A peaceful transition of power came with unprecedented security Tuesday and not just on the Mall, but behind closed doors where federal law enforcement officials evaluated potential terrorist threats from radical Somalis as President Obama was sworn into office.

The FBI and Homeland Security Department warned in a bulletin to law enforcement officers across the country that members of al-Shabaab might be traveling to the U.S. to disrupt the inauguration and could get help from Somalians living in America.

“Authorities at all levels are vigorously pursuing any lead relating to this threat information,” said William Knocke, Homeland Security spokesman. “The transition team has been briefed and is fully integrated into the process.”

According to the bulletin, the possible attack could have coincided with the inauguration, but would not necessarily have taken place in Washington.

Al-Shabaab was designated as a terrorist organization by Secretary of State Condoleezza Rice on Feb. 29, 2008, and is described by the State Department as “a violent and brutal extremist group with a number of individuals affiliated with al-Qaida.”

“Many of its senior leaders are believed to have trained and fought with al-Qaida in Afghanistan,” the State Department said in its designation.

According to the bulletin, the information about the possible attack came from a source whose “credibility had not been established.” The national-threat level remained at “yellow” or elevated.

“The FBI, the Department of Homeland Security and the intelligence community are coordinating with other law enforcement authorities to investigate and analyze recently received information about a potential threat on Inauguration Day,” Mr. Knocke said.

“We encourage the public attending inauguration events to go about their normal plans. As always, we remind the public to be both thoughtful and vigilant about their surroundings, and to notify authorities of any suspicious activity. We also remind the public that they can expect very high levels of security at Inauguration events, and we ask for their patience and cooperation,” Mr. Knocke said.
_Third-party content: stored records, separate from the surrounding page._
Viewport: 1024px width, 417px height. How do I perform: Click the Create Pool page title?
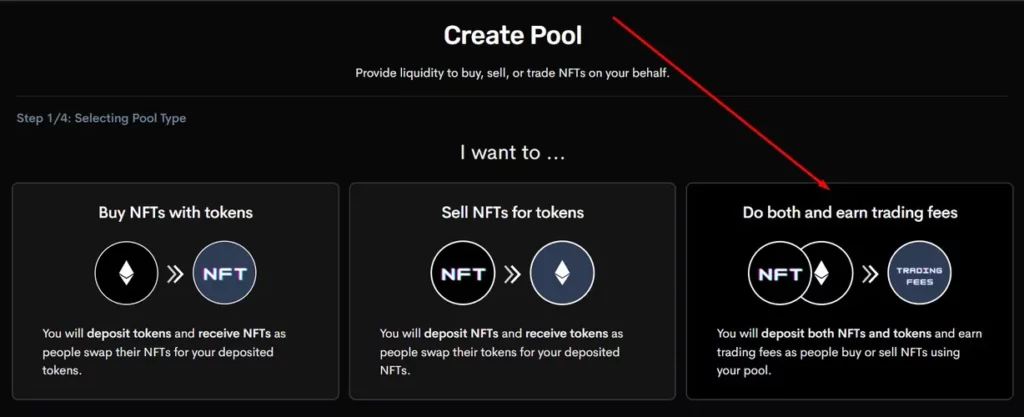click(513, 35)
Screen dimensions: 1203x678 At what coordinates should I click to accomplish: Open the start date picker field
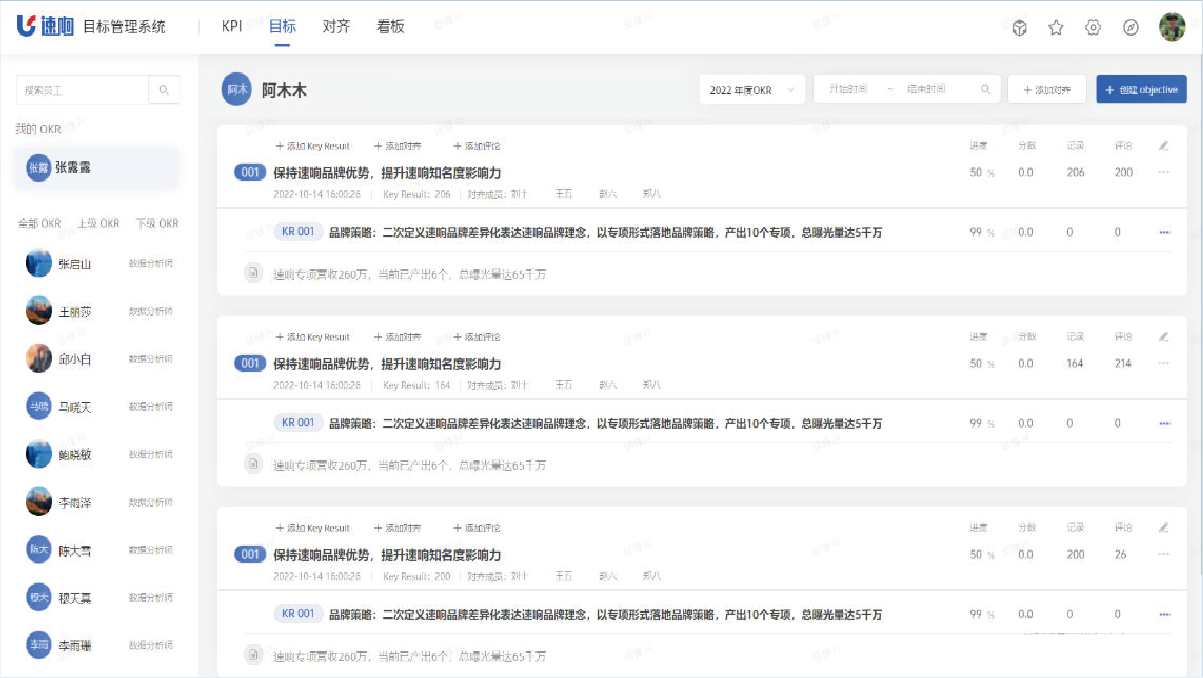848,90
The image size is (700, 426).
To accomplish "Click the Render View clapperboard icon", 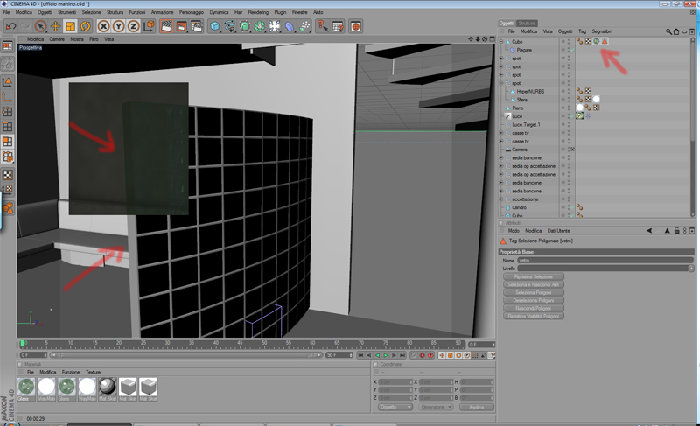I will point(166,26).
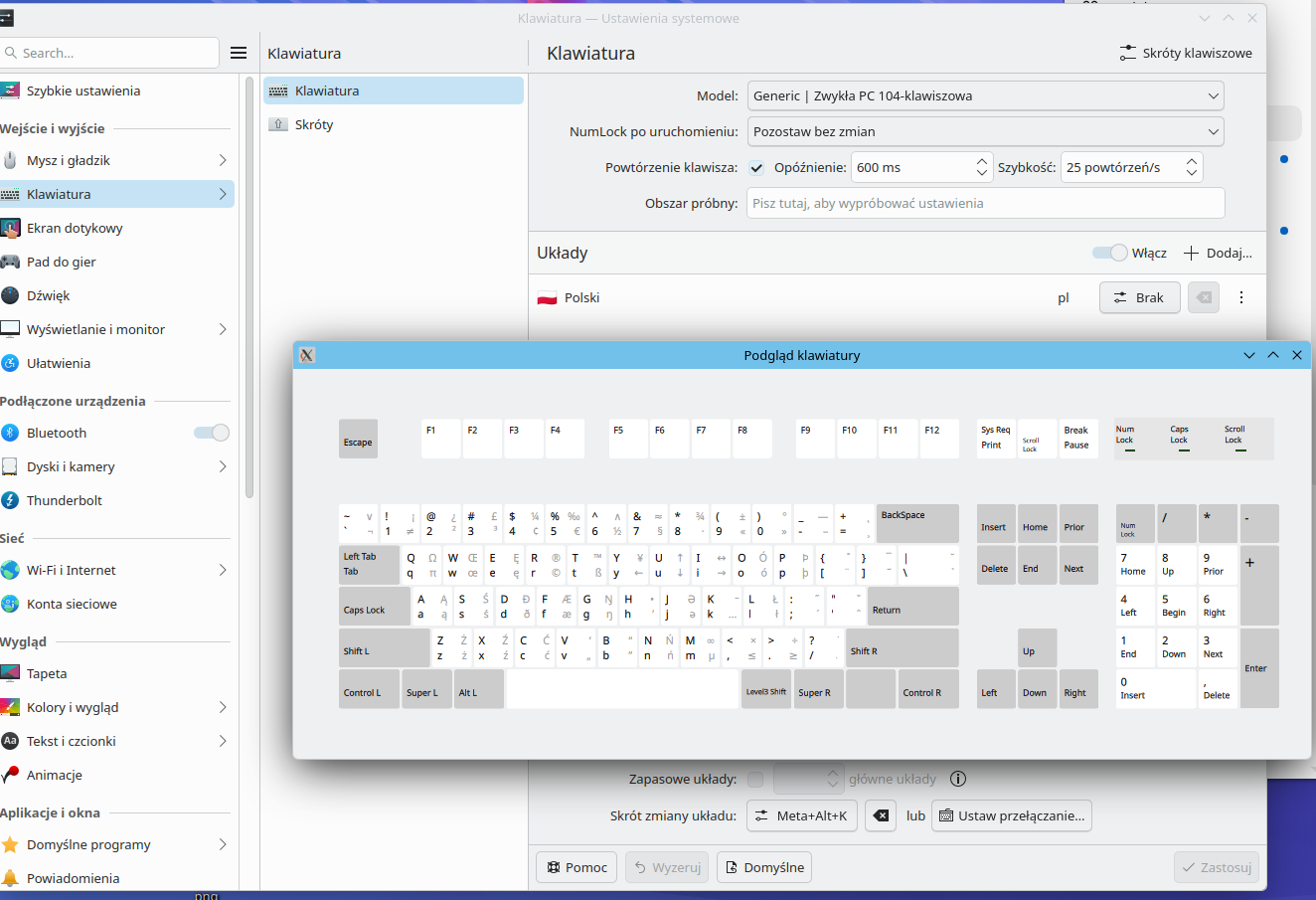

Federal officials told The Washington Times that the crowd size was estimated at nearly 2 million.

U.S. Park Police Officer Denise Maradiaga reported no incidents or arrests on the Mall.

However, there were medical emergencies: 490 patients sought help at medical stations for falls, chest pains, dehydration and hypothermia, and 31 were taken to the hospital for further care, Officer Maradiaga said.

The unprecedented security effort included thousands of police officers and the military surrounding the Mall and also patroling by air and in the Potomac River. Nearly 10,000 National Guardsmen were called in to assist 8,000 Secret Service agents and sharpshooters.

“There is an unprecedented level of security involving more than 58 federal, state and local agencies for this inauguration and related events,” Mr. Knocke said. “As we have previously said, inauguration events could present an attractive target due to the large public gatherings and participation of many dignitaries. Authorities are constantly reviewing security measures in light of this threat information, as we would with any threat information.”